== ENTRIES PROVIDED

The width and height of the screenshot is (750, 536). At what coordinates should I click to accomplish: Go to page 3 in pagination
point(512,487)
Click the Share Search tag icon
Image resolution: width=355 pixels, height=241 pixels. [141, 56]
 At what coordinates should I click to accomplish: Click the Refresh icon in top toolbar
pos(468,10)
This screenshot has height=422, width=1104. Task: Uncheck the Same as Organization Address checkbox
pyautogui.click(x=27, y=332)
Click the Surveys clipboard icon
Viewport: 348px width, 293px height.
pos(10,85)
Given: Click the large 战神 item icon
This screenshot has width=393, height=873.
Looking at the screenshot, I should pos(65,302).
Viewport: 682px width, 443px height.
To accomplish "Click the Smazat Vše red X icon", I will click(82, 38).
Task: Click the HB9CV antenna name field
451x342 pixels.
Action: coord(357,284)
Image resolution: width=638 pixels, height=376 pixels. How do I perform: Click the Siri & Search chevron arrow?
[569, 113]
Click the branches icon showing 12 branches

====

Starting at the line that has "Click the Share Search tag icon" and continuing through the end of the entries, write the lines out again, switching "chevron arrow" to "disclosure arrow" and leaving everything else unchanged.

* **OUTPUT OF THE TASK**:
Click the Share Search tag icon
Image resolution: width=355 pixels, height=241 pixels. [141, 56]
 At what coordinates should I click to accomplish: Click the Refresh icon in top toolbar
pos(468,10)
This screenshot has height=422, width=1104. Task: Uncheck the Same as Organization Address checkbox
pyautogui.click(x=27, y=332)
Click the Surveys clipboard icon
Viewport: 348px width, 293px height.
pos(10,85)
Given: Click the large 战神 item icon
This screenshot has width=393, height=873.
Looking at the screenshot, I should pos(65,302).
Viewport: 682px width, 443px height.
To accomplish "Click the Smazat Vše red X icon", I will click(82, 38).
Task: Click the HB9CV antenna name field
451x342 pixels.
Action: coord(357,284)
Image resolution: width=638 pixels, height=376 pixels. How do I perform: Click the Siri & Search disclosure arrow?
[569, 113]
Click the branches icon showing 12 branches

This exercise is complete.